_PROBLEM TO SOLVE_
What you return must match, exactly, the lines running from the one containing "Task: Open the User Profile dropdown" to the end of the data, both included, and must contain no pictures.

Collected data entries
=== Section Start ===
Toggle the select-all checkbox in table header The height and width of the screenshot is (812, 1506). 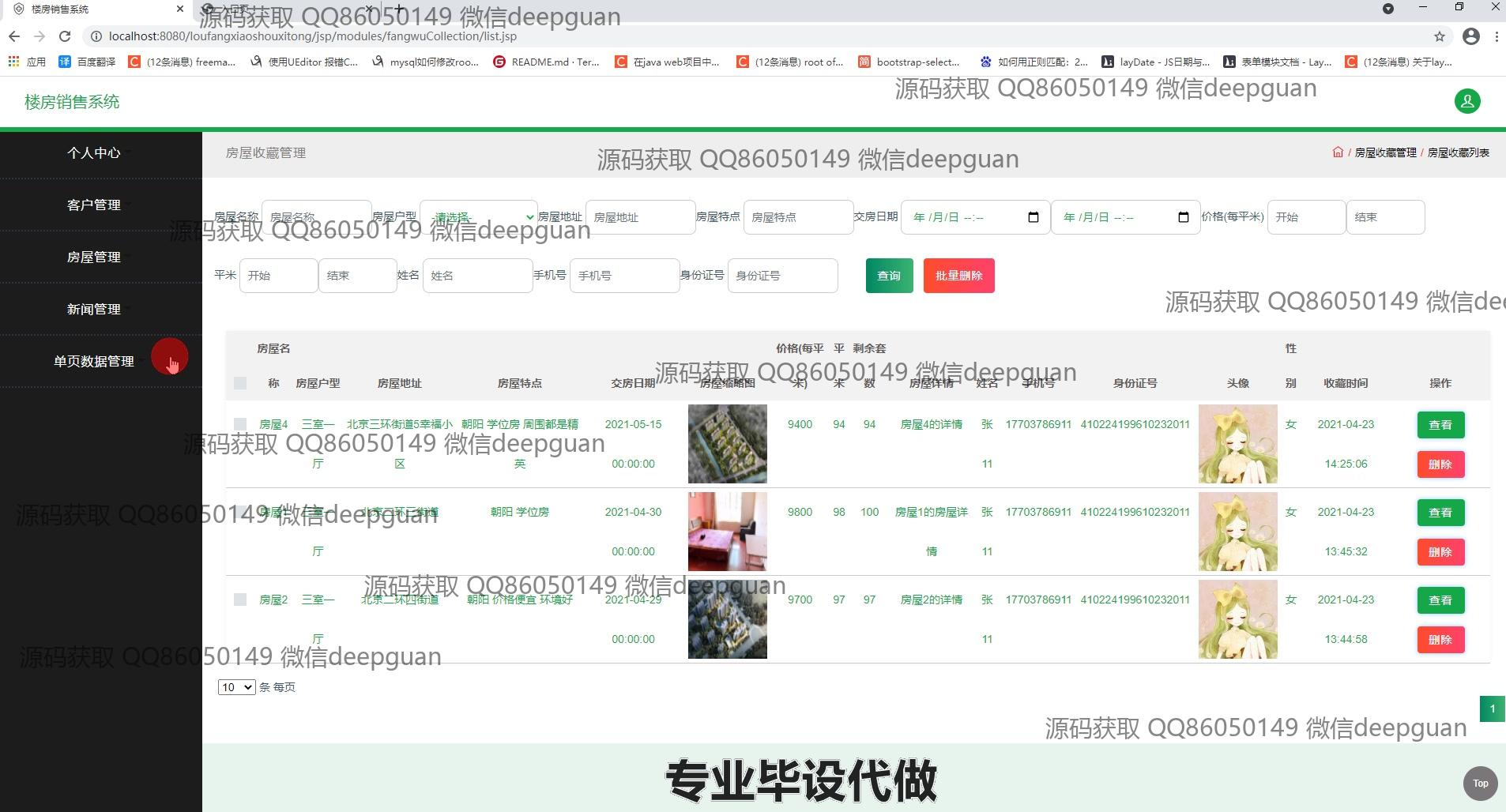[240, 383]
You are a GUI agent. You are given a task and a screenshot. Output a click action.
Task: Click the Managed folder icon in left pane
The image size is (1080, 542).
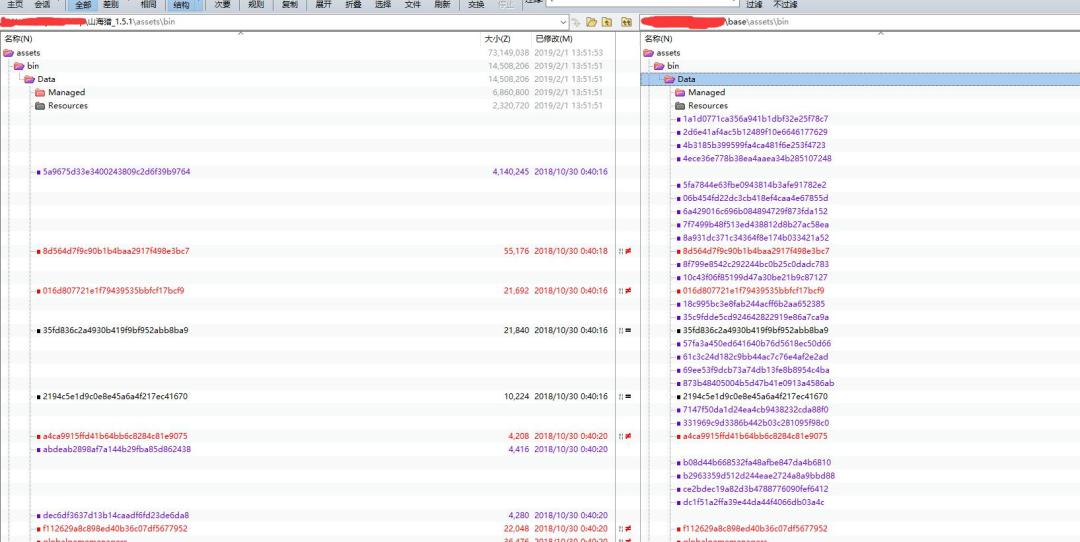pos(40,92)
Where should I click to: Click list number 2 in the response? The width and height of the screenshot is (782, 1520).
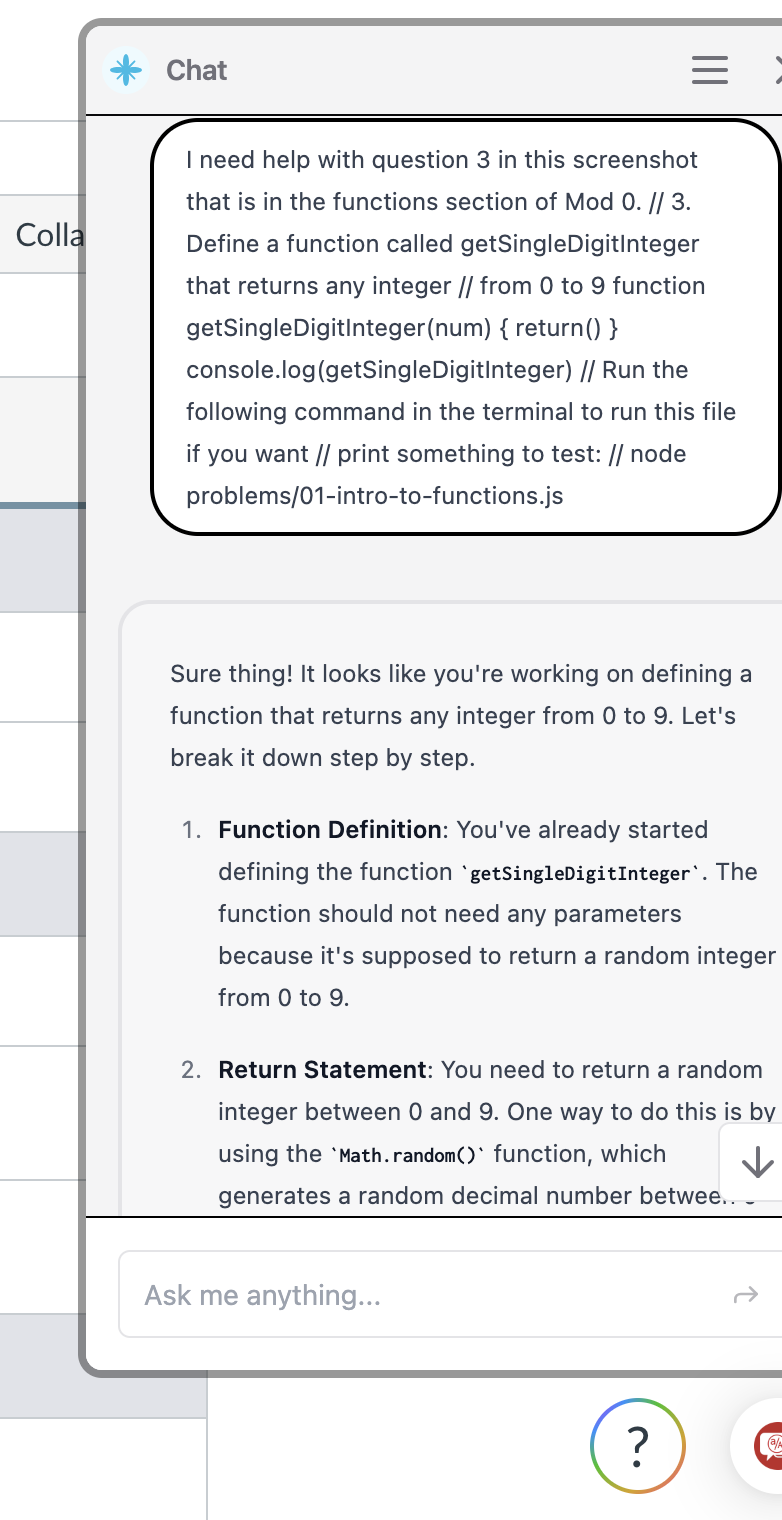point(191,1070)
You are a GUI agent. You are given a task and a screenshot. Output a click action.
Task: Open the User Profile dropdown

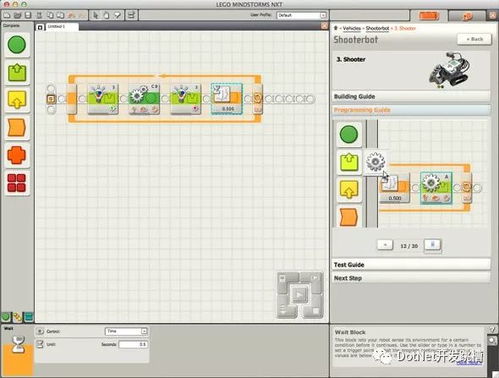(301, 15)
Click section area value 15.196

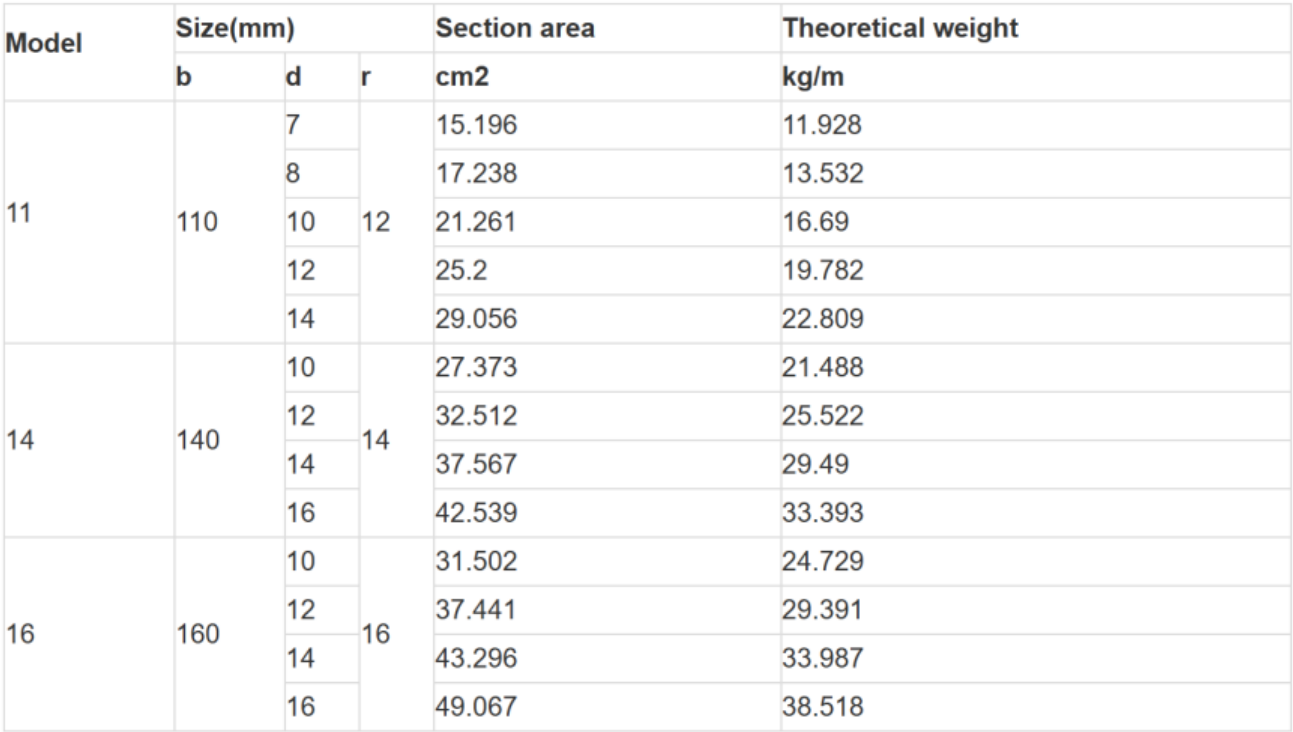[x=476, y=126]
=== Section End ===
_REPLY_
Task: Open the User Profile dropdown

(301, 15)
Click section area value 15.196

[x=476, y=126]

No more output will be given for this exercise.